Spring wheat crops in Canada have made a much better start than those in the US, to judge by initial ratings in the top growing province, which in fact showed canola, chickpeas and durum suffering worse from weather hiccups.
Saskatchewan farm officials, in their first crop ratings of 2017, pegged the province's spring wheat crop at 75% in "good" or "excellent" condition, with only 3% seen as "poor", and none as "very poor".
The figure is notably lower than the 92% of Saskatchewan spring wheat rated good or excellent as of a year.
However, it is well above the 45% good or excellent figure attributed to the US spring wheat crop, of which 20% is rated as poor or very poor, on official data released on Monday.
Saskatchewan - with an average harvest of spring wheat, excluding durum, of some 8.5m tonnes over the past year – is typically responsible for more than 40% of Canada's overall crop, which averages 20.6m tonnes.
The average US spring wheat harvest over the past three years is 15.7m tonnes.

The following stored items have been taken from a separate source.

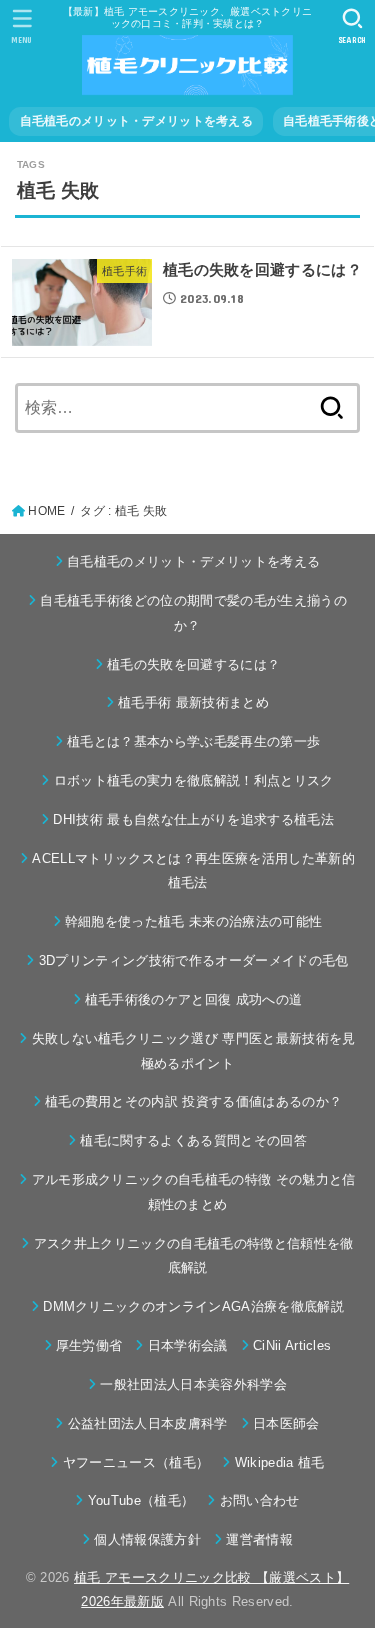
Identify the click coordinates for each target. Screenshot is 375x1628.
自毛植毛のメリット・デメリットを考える (136, 121)
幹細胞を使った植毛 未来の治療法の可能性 (194, 921)
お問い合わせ (259, 1500)
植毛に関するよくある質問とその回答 (193, 1140)
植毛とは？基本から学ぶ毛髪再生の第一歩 (193, 741)
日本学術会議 (187, 1345)
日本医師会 (286, 1423)
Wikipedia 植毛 (279, 1462)
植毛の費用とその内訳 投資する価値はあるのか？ (194, 1101)
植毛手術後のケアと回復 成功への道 (194, 999)
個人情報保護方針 (147, 1539)
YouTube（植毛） (141, 1500)
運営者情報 (259, 1539)
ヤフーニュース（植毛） (136, 1462)
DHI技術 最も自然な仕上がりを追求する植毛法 (193, 819)
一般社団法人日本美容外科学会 (193, 1384)
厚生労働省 (89, 1345)
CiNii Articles (292, 1345)
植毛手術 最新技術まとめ (193, 702)
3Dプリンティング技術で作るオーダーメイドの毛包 (193, 960)
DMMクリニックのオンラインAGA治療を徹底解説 (193, 1306)
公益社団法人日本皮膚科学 (147, 1423)
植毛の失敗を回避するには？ (193, 664)
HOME (46, 511)
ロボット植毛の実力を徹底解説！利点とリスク (193, 780)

"Overall crop development has improved with the warm and wet weather," Saskatchewan officials, said, with southern and central parts of Saskatchewan have previously struggled with the same dryness which has afflicted northern US crops.

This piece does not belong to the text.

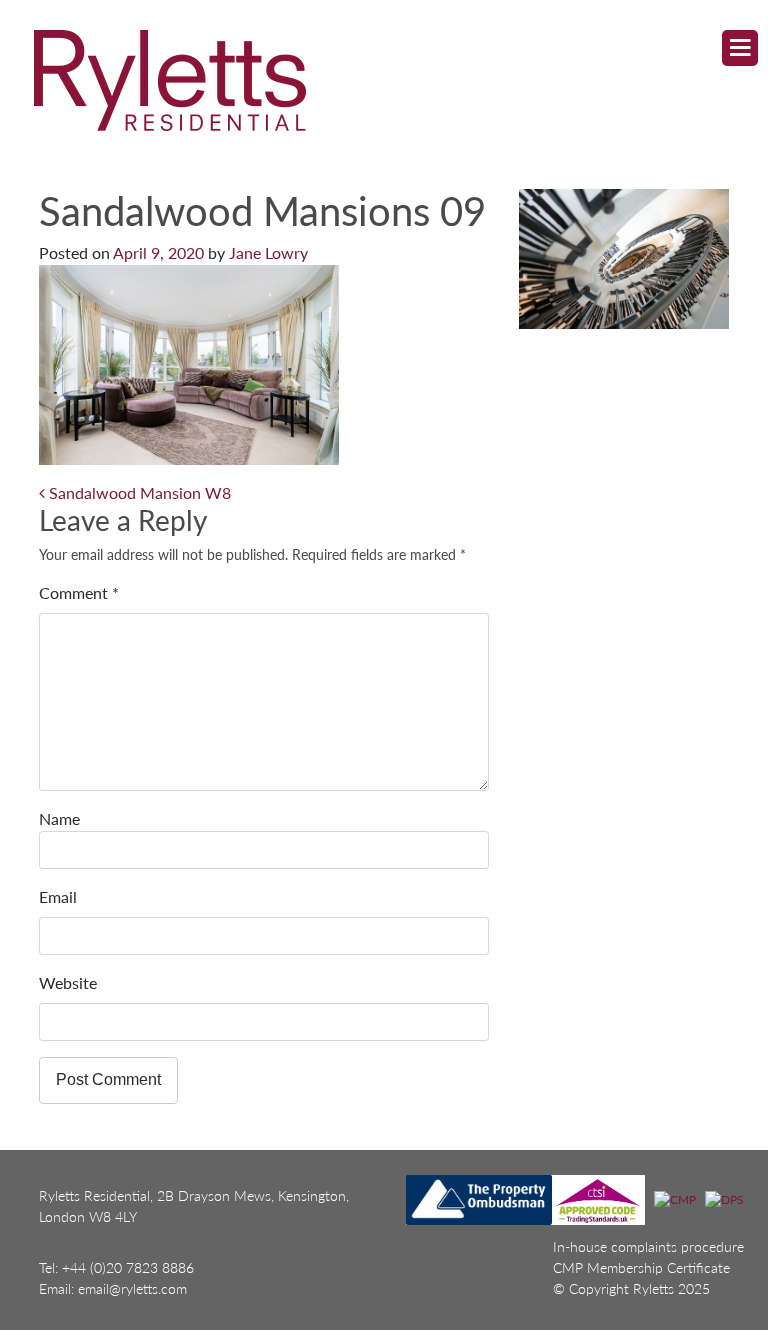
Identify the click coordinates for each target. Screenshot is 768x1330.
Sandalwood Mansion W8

Proportion of Saskatchewan crop rated "good" or "excellent", (change on year ago)
Spring wheat: 75%, (-17 points)
Barley: 73%, (-19 points)
Canola: 64%, (-22 points)
Durum: 59%, (-37 points)
Chickpeas: 54%, (-45 points)
Data compare crop condition as of June 12 2017 with that of June 13 2016
"Many areas in the south were relieved to see rain as crops, hay land and pastures were in need of significant moisture."
Before the latest band of rains "topsoil moisture conditions were deteriorating in southern and central areas".
Even so, topsoil moisture in 41% of the province is seen as "short" or "very short"
And this figure disguises an excess of moisture in many northern parts, where wet fields have left farmers a little behind in seedings.
"Much of the north has surplus topsoil moisture at this time," the officials said in a report.
The briefing also showed some crops suffering more from the conditions than spring wheat, with the proportion of canola rated good or excellent, at 64%, down 22 points year on year.
Saskatchewan, which has produced an average of 9.09m tonnes of canola over the past three years, is responsible for a little over half the Canadian total harvest, which has averaged 17.7m tonnes, according to official data.
Canada is the world's top exporter of the rapeseed variant.
In durum wheat, Saskatchewan produces more than 80% of the country's typical 6.1m-tonne harvest.